= John Giffard (judge) =

English-born lawyer and cleric in Ireland

John Giffard, or Gyffard (died after 1396) was an English-born lawyer and cleric in Ireland in the late fourteenth century, who served briefly as Chief Justice of the Irish Common Pleas.

Little is known of his life before 1377, when he appeared in Ireland as a Crown official. He is known to have travelled through the country on official business, which took him to Ulster in 1383. He was presented to a living in the diocese of Cloyne in 1382 and to another living at Church Lawford, Warwickshire, in 1386. He was appointed Keeper of the Writs in the Court of Common Pleas (Ireland), which was then based in Carlow, and held the position until 1391 when he was replaced by Thomas Gower. He also held the office of chirographer (the official who had responsibility for engrossing fines) in the same Court, which he also surrendered to Gower. Gower acquired the crucial office of Chief Remembrancer of the Exchequer the following year. In 1383 Giffard spent more than two months in County Down administering the Court's business, and was awarded an extra payment of 40 shillings.

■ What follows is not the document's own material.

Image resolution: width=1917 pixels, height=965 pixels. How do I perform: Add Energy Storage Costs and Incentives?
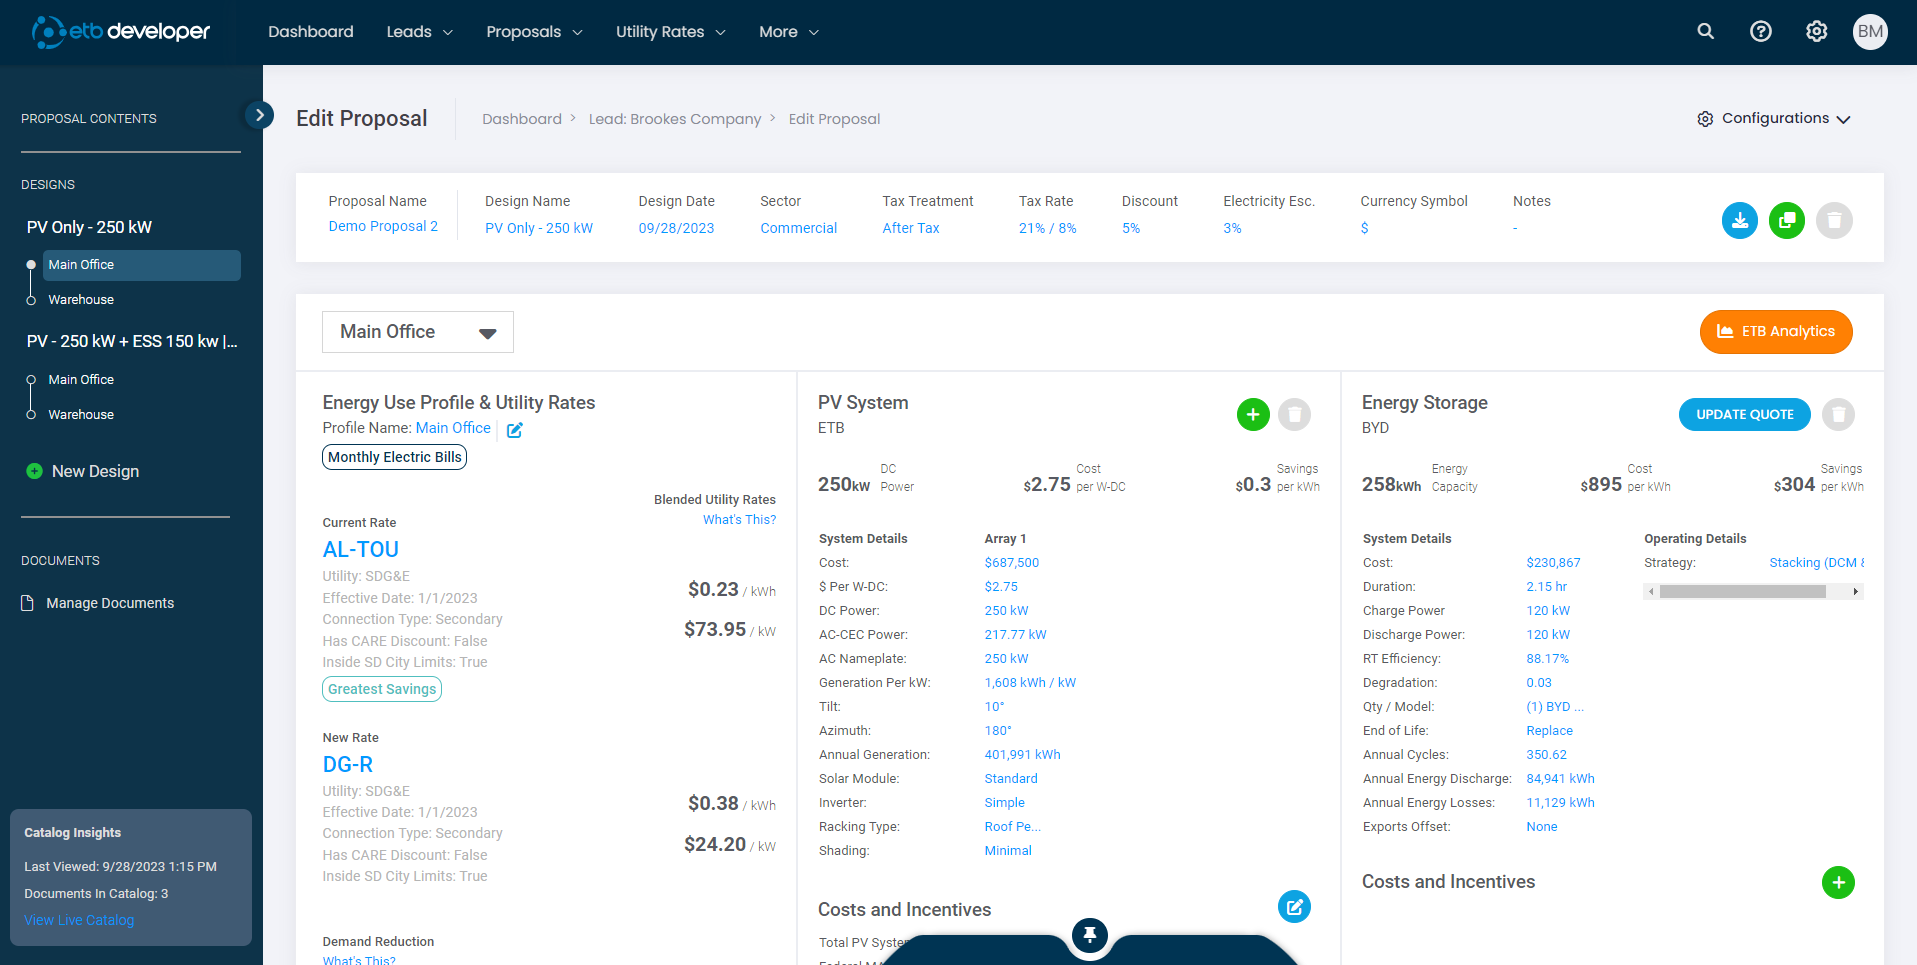coord(1837,882)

In 1385 he was appointed a justice in eyre (itinerant justice) for three counties. He was ordered to act with Edmund de Clay, the then Chief Justice. They were also appointed to a Commission of Oyer and Terminer. He was appointed Chief Justice of the Court of Common Pleas (Ireland) in 1396 but Elrington Ball tells us that he was removed from office a few days later, for unknown reasons.

It is unclear whether he had any connection with the Irish branch of the ancient Giffard family of Devon, who acquired the title Earl of Halsbury. The Irish branch was based at Dromartin, Dundrum, Dublin. There was also a Gyffard family in County Louth in the early 1440s.